Bevor er aber abbeißen konnte, schnappte Randy sich schnell das Gebäck und schleckte es die ganze Länge ab, wie es nur Geschwister mit ihrem Essen taten.
„Jetzt ist es meins", bestimmte er frech grinsend und biss genüsslich ab, während Duncan ihn fassungslos ansah.
„Der Sinn des Lebens ist Quidditch", widersprach Roger gespielt lallend, als wäre er betrunken, „Ein Leben voller Quidditch und dann glücklich auf dem Besen sterben!"
„–weil Agnes einen Klatscher auf dich schießt", scherzte Grant und alle lachten.
„Der Sinn des Lebens ist eindeutig ein schmerzfreies Leben", bestimmte Agnes ernst und alle nickten zustimmend. Das wünschten sie sich wohl alle ein wenig.
„Was sind das eigentlich für Narben?", fragte plötzlich Cho, die über Nacht ein wenig lockerer und weniger verschlossen dem Team geworden war und sie zeigte ohne Scham auf die dunklen Narben auf Agnes' Arm. Sie trug nur ein T-Shirt, also waren sie sehr gut sichtbar. Es waren dunkelgraue, beinahe schwarze Narben, die sich wie Blitze oder Adern über ihren ganzen rechten Arm ausgebreitet hatten. Das Team wurde urplötzlich still und eine unangenehme Spannung entstand zwischen ihnen. Agnes räusperte sich unsicher und blickte selbst auf die Narben. Niemand kannte wirklich den wahren Ursprung dieser Narben, die Agnes schon seit ihrer frühen Kindheit hatte, aber sie waren ein Teil von Agnes und jeder wusste, dass sie nicht besonders gerne davon sprach.
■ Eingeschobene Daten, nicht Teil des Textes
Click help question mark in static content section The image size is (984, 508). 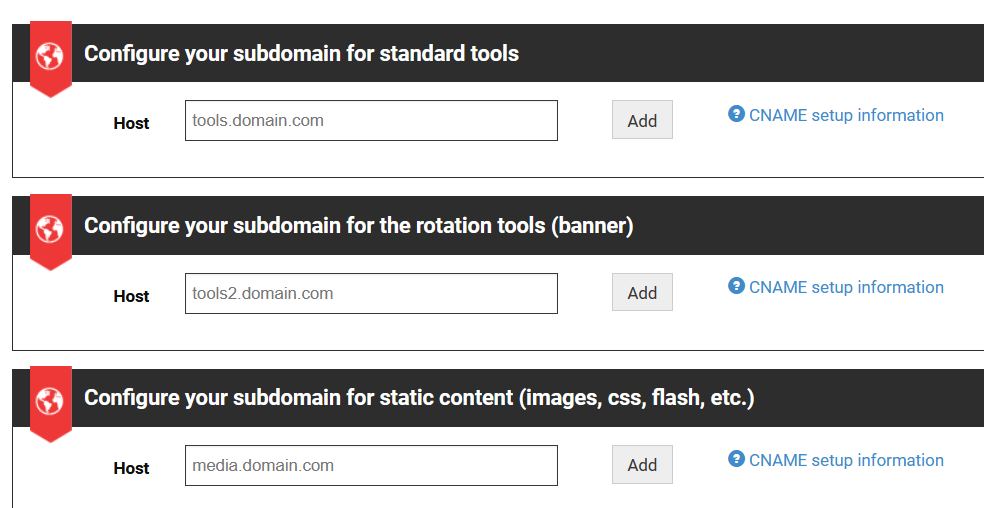click(x=736, y=459)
„Das sind nur Fluchnarben – von einem Unfall", log Agnes und verdeckte sie ein wenig mit ihrer linken Hand, „Nichts Verheerendes."
„Entschuldigung", Cho wurde ganz rot und sah beschämt zu Boden, „Ich hätte nicht fragen sollen. Es geht mich nichts an."
„Schon in Ordnung", winkte Agnes ab, als Roger aufsprang und zum Fenster rannte.
„Es ist soweit!", rief er dramatisch und blickte in die Ferne, wo die rote Sonne ihren Weg über den Himmel begann und die Landschaft in ihr rotes Licht tauchte, während die sieben Ravenclaws auf dem Turm standen und die einzigen waren, die es sahen außer einem schwarzen Hund, der sich aus seinem Versteck wagte und sein Gesicht in die Sonne hielt – etwas, das er zwölf Jahre lang vermisst hatte.